There was better news on the regional economic front. The inelegantly named Comprehensive and Progressive Agreement for Trans-Pacific Partnership (CPTPP) was signed by eleven states and ratified by seven, while the ASEAN-led Regional Comprehensive Economic Partnership (RCEP) negotiations experienced what in diplomatic language is termed “substantial progress”.

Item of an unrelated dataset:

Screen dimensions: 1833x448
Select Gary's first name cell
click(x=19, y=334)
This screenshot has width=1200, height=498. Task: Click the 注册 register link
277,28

A number of domestic developments in the eleven states of Southeast Asia also had wider regional implications. The Rohingya crisis in Myanmar demonstrated the limits of the ASEAN Way, as noted by Leszek Buszynski in his chapter on regional security. Malaysia's surprise election result and first change of government by the ballot box countered the narrative about the decline of democracy in Southeast Asia and brought Dr Mahathir back on to the regional scene. In the Philippines, the passage of the Bangsamoro Organic Law offers the best chance of addressing the long-running Moro insurgency in Muslim Mindanao and the safe haven this conflict has provided for local and regional terrorists.

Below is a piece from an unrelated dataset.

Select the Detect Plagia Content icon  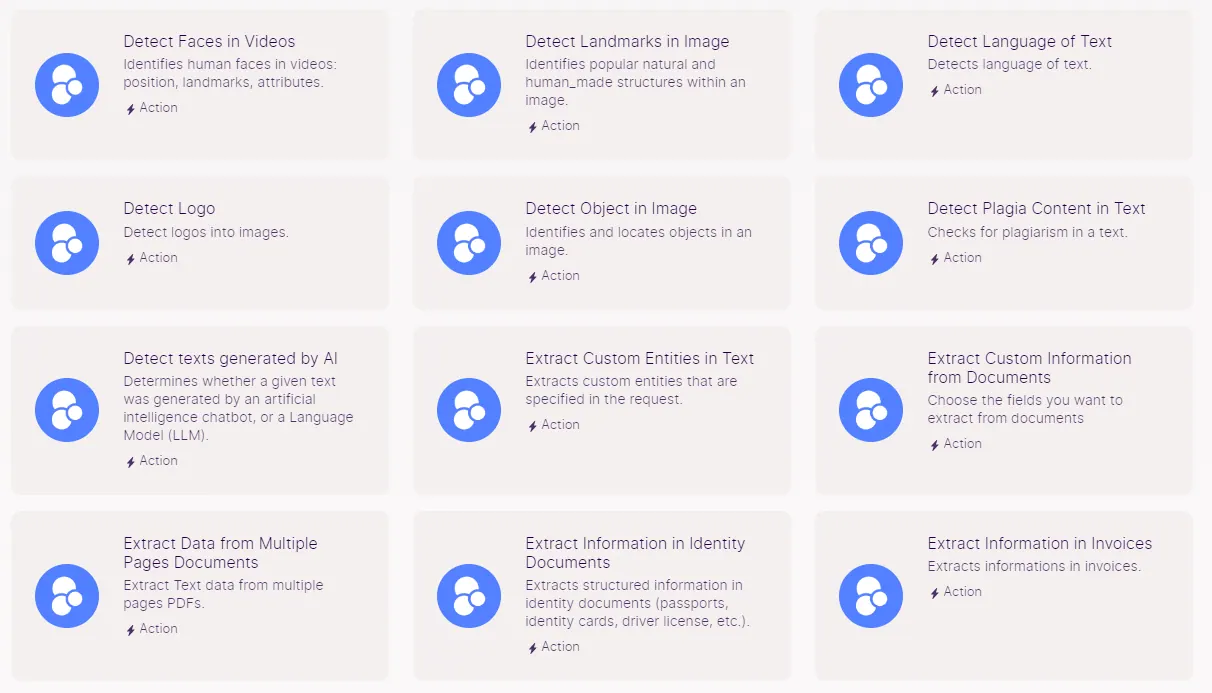(871, 243)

The twenty-four chapters of Southeast Asia Affairs 2019, written by twentynine authors, reflect the diversity within the eleven countries that make up the region, and they provide timely analysis of the current political, economic and social developments at the regional level and in each country. Four themes in particular connect a large number of these chapters and reflect structural, rather than temporary, factors that will help determine the trajectories of the region as a whole and those of its eleven states for the foreseeable future.
The Indo-Pacific
The regional section of this edition features four shorter pieces looking at the development of the Indo-Pacific regional security concept in the United States, Japan, India and Australia. Brian Harding's contribution on the United States focuses on the role of strategic rivalry with China. Tomohiko Satake for Japan and Rory Medcalf for Australia address directly Southeast Asian and ASEAN's concerns with the Indo-Pacific, particularly the place of ASEAN in the concept.